_Aim of the exercise_.
From the entries below, copy every line that holds the word "computer".

_Records_.
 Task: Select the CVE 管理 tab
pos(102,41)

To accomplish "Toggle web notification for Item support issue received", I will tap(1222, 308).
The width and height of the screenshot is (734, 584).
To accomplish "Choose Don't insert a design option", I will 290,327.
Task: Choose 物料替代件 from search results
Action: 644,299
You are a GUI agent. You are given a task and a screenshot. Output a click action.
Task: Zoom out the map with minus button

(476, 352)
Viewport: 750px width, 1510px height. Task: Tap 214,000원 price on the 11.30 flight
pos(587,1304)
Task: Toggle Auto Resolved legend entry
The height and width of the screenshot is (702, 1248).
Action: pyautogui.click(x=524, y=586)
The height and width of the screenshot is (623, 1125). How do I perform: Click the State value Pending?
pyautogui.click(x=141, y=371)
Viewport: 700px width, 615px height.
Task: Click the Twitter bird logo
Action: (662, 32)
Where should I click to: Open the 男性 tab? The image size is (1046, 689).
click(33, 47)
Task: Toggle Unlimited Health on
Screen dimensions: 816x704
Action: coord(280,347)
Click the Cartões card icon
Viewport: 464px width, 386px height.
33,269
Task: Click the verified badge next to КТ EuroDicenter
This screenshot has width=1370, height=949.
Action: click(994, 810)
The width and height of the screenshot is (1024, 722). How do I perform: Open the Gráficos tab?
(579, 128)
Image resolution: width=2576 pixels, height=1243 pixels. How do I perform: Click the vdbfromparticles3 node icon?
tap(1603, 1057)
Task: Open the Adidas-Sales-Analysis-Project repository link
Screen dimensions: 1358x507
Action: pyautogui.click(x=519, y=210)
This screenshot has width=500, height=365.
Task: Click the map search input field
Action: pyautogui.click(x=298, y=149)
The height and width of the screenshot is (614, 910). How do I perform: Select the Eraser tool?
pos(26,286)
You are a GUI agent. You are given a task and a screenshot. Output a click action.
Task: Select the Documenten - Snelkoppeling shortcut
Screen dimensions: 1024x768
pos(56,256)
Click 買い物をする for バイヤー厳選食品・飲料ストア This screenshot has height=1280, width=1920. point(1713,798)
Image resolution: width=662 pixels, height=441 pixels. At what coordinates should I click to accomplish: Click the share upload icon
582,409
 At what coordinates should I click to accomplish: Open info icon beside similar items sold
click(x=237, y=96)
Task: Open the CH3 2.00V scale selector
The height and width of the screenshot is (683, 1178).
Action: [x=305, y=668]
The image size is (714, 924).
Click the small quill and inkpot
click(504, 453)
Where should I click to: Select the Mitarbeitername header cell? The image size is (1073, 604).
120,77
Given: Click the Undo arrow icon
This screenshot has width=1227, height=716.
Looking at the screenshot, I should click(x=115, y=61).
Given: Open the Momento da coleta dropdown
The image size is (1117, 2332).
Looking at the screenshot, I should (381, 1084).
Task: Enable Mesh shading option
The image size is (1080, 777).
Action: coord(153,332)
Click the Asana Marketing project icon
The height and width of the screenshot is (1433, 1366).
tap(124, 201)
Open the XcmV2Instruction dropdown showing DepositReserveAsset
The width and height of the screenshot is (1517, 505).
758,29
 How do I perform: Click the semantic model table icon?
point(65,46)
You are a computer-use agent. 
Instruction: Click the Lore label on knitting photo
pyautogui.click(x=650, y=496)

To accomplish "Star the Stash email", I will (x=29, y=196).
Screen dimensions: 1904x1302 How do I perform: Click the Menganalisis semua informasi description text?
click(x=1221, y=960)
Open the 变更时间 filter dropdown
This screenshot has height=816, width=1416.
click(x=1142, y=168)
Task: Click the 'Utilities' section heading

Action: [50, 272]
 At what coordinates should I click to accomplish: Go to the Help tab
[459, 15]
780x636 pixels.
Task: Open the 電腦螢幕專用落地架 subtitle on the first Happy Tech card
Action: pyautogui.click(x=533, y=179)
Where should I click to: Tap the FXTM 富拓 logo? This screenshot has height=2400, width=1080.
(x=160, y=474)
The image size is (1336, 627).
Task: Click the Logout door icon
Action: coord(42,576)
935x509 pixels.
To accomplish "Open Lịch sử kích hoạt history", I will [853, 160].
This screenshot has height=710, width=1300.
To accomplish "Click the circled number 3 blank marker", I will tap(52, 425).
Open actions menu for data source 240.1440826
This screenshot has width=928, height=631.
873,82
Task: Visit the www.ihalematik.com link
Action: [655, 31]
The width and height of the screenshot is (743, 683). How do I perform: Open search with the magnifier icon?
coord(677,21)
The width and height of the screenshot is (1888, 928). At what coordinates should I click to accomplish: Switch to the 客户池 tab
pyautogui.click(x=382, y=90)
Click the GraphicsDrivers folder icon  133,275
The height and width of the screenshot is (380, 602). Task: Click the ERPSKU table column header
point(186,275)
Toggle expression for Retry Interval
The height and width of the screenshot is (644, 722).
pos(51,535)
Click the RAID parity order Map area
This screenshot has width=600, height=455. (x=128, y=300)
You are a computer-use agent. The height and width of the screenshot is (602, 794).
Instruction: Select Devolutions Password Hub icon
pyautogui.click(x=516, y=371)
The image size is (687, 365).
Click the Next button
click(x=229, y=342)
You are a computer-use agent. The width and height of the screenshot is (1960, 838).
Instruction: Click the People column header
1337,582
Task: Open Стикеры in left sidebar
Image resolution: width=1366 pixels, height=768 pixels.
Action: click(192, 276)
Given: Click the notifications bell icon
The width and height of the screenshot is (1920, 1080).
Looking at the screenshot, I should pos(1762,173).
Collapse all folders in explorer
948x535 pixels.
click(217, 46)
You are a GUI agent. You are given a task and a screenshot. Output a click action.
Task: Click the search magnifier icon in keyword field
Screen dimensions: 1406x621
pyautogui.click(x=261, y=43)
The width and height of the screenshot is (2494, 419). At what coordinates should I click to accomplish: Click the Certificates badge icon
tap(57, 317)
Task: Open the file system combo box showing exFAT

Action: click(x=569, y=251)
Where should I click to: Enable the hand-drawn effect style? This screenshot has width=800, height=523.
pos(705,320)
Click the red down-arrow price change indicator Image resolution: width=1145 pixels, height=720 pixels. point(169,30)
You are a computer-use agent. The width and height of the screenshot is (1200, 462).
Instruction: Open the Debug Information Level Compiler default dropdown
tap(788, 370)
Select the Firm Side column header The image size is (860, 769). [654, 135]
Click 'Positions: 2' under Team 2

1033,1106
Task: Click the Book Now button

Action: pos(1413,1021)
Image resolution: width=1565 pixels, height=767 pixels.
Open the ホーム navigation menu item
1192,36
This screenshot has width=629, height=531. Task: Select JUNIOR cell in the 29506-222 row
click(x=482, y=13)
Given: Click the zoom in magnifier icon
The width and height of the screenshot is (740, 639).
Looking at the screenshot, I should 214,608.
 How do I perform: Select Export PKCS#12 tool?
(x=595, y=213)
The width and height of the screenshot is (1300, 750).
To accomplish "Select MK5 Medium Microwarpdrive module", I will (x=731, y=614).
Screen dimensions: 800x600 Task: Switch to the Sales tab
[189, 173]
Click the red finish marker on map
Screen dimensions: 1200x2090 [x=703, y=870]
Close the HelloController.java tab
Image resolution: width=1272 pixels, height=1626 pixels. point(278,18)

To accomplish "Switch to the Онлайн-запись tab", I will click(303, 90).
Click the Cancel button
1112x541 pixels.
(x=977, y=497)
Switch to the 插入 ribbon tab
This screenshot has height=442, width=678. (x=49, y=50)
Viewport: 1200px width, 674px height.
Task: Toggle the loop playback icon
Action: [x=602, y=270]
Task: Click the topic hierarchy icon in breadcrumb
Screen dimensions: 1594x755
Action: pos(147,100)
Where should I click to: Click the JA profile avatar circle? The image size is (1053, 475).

_Answer box_.
You are a computer-use agent. 
You are a computer-use agent. The height and width of the screenshot is (602, 794).
You are a computer-use agent. The width and height of the screenshot is (1960, 838).
You are a computer-use agent. The width and height of the screenshot is (1200, 462).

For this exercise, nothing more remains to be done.